(Beginning of Source extract)

Over the past few years, life has thrown a few curveballs at my family and me with divorces and cancer, to name a few. My divorce occurred three years ago and, at the time, it felt like my world was ending. All of my future plans were turned upside down and, at the age of 35, it was time to begin again. This experience began my journey of deep introspection and allowed me to figure out what I truly valued in life.
As Rumi said, “The wound is the place where the light enters you.” It is in the dark times that we learn to cherish what we have. Going through this experience, I realized what a great support structure I had around me with family and friends. I am truly grateful for them. I started going to therapy, meditating, journaling, and getting back in shape. Therapy, meditation, and journaling helped me gain an awareness of my emotions and the self-talk running through my head. They also helped me figure out what my true values are and to look at what triggers my negative reactions. As I began to get in better shape, my mind became clearer and I was happier in my own skin. Through this, I realized that the mind and body are connected in more ways than we can imagine. To be our best self, we need to take care of ourselves, mentally, physically, and spiritually.
As I began to move forward in my life, my career started to improve and I was doing better than ever but something was missing. So after fifteen years working in the financial markets and eleven years with my current company, I decided it was time for a change. I was no longer satisfied sitting in front of four computer screens moving money around. I was tired of living in the zero-sum world of finance. I realized that I believe we can grow this pie together and if I win, it doesn’t mean someone else has to lose. It has taken me over a year to build up the courage to take this leap of faith. As most of you know, the security of a paycheck and health insurance are difficult to leave.
However, a few months ago, I decided I had to do it or I would look back on my life with regret. I haven’t decided exactly what I want to do next, but I am grateful to be at a point where I can take a few months to figure it out. I am lucky to have a strong support group that believes in me and supports my decision. At first, I was scared to tell people because I thought most of them would think I was crazy. However, not one person said that to me. This is a scary and exciting time in my life and I have no idea what the future holds, but as Hunter S. Thompson said, “Buy the ticket, take the ride.”

(End of Source extract)
(Beginning of Dataset content)

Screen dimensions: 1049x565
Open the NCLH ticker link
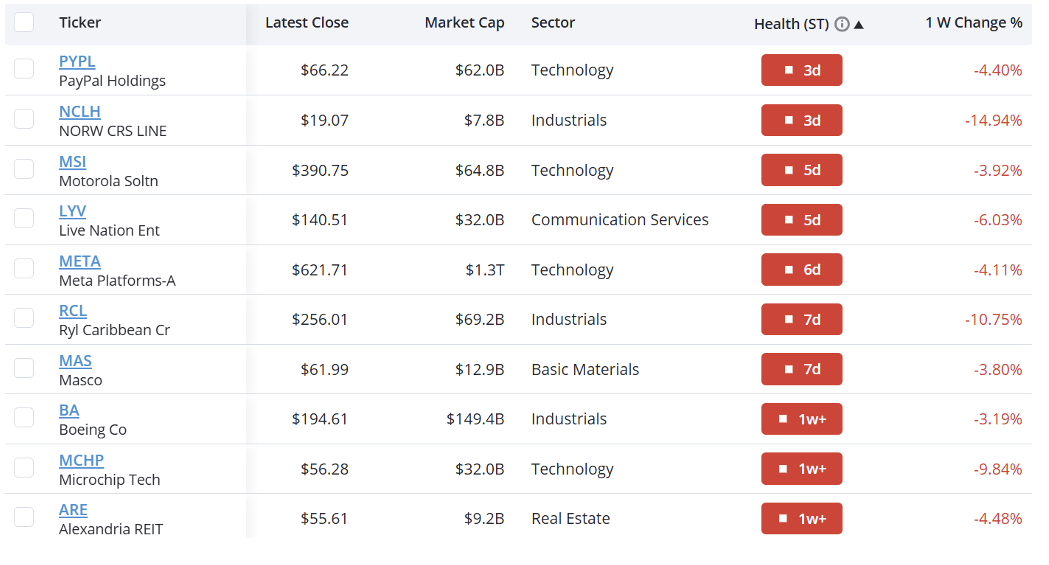[80, 112]
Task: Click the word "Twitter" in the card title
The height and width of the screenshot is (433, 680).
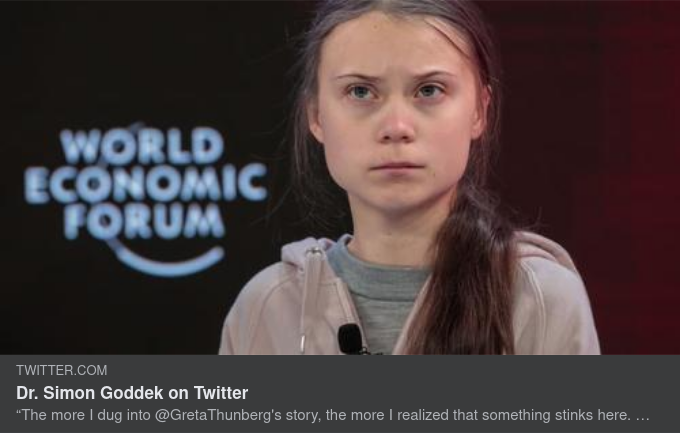Action: click(221, 393)
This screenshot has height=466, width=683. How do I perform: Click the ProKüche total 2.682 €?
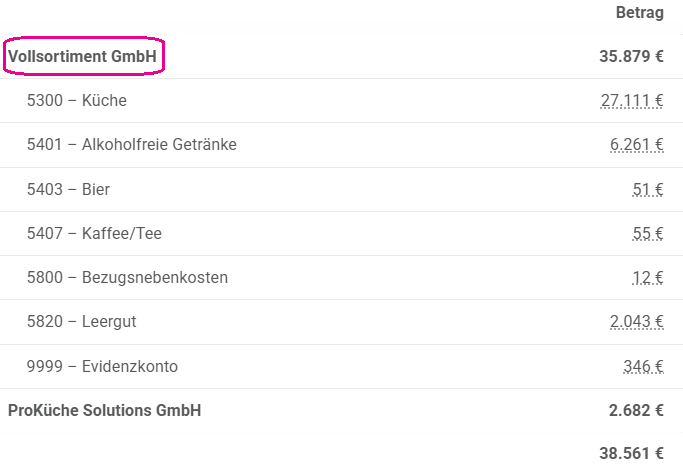pyautogui.click(x=636, y=410)
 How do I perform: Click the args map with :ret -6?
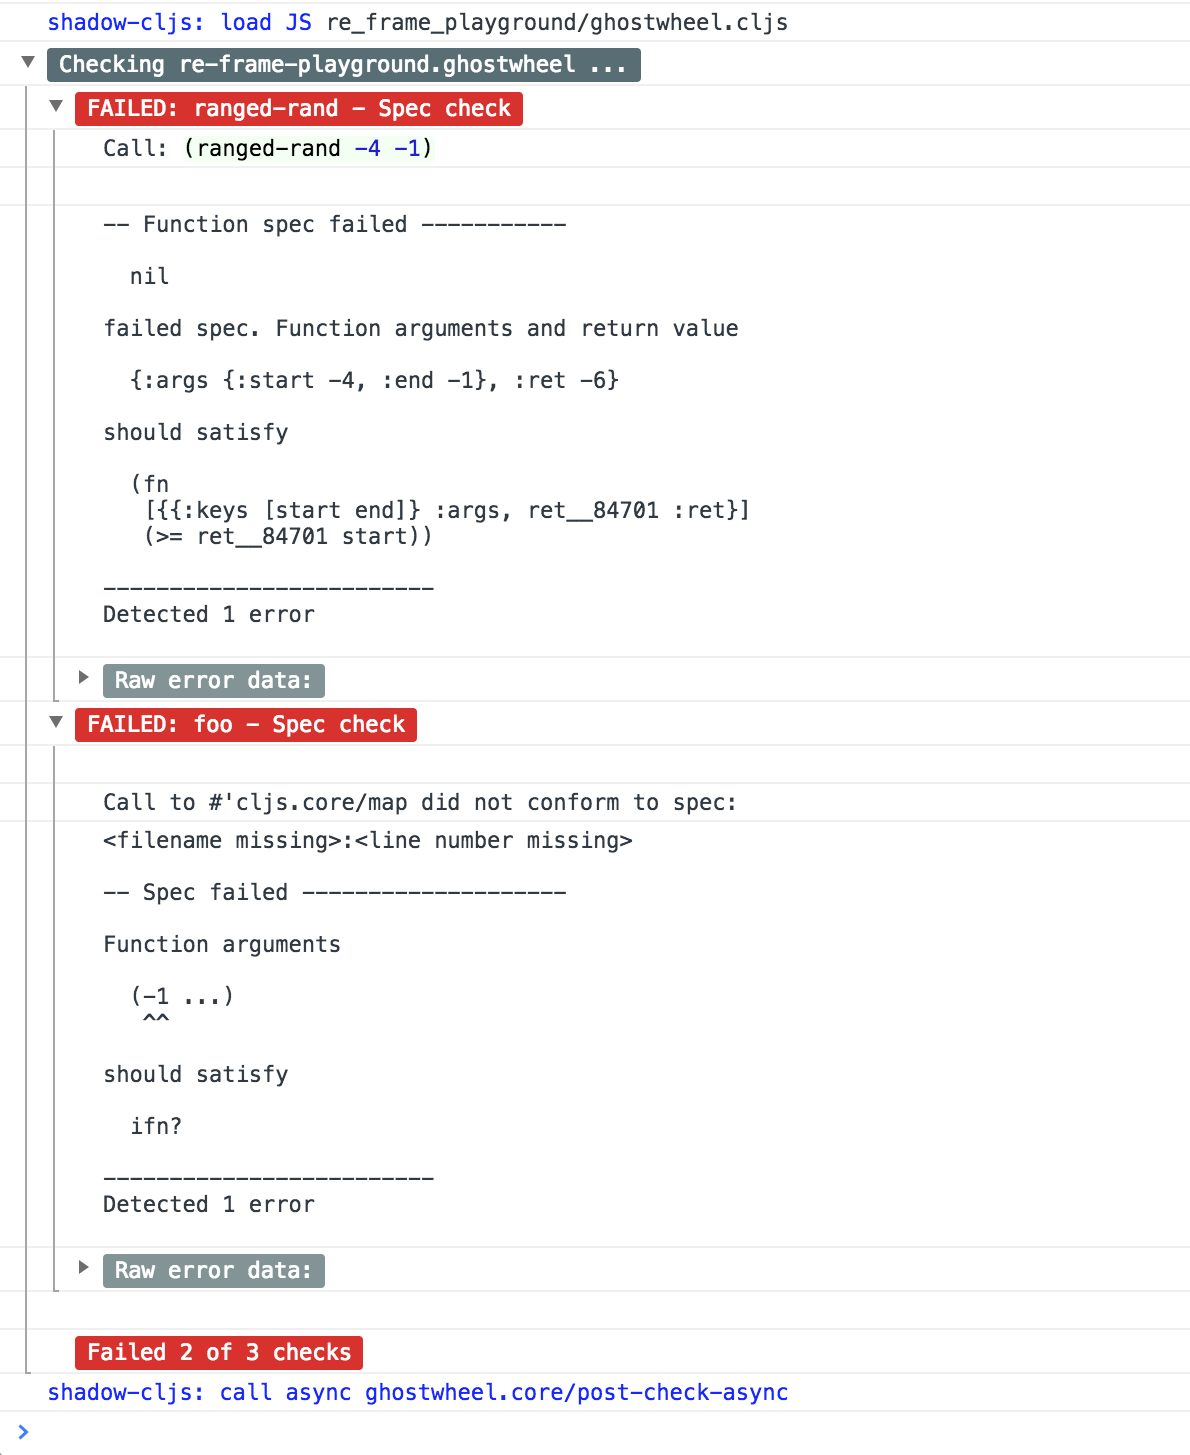(x=375, y=380)
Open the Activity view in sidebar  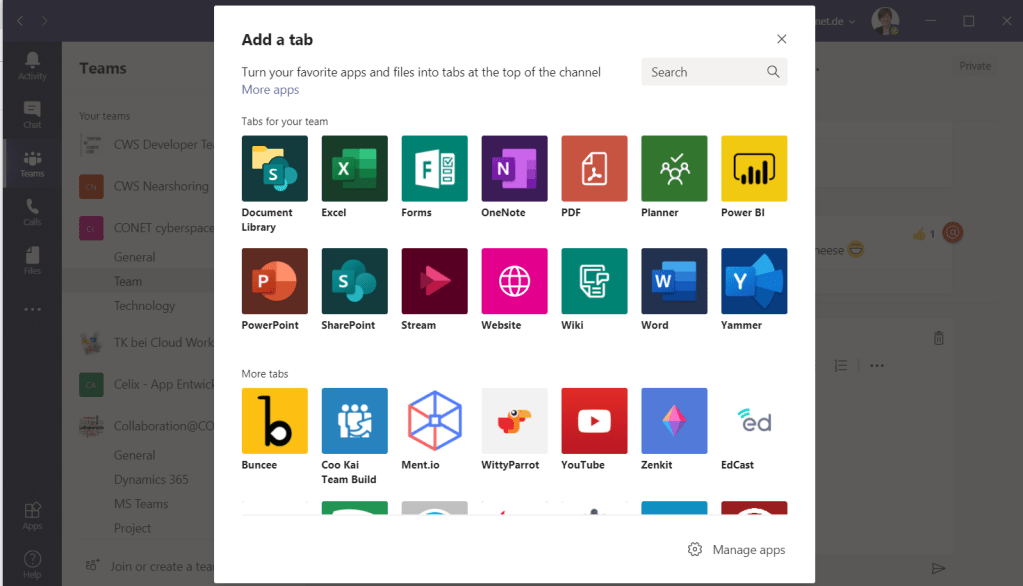(x=32, y=66)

(End of Dataset content)

Required work
Can you reproduce, word for word, everything in the essay on starting over from "As I began to move" down to "difficult to leave."?

Result for this task
As I began to move forward in my life, my career started to improve and I was doing better than ever but something was missing. So after fifteen years working in the financial markets and eleven years with my current company, I decided it was time for a change. I was no longer satisfied sitting in front of four computer screens moving money around. I was tired of living in the zero-sum world of finance. I realized that I believe we can grow this pie together and if I win, it doesn’t mean someone else has to lose. It has taken me over a year to build up the courage to take this leap of faith. As most of you know, the security of a paycheck and health insurance are difficult to leave.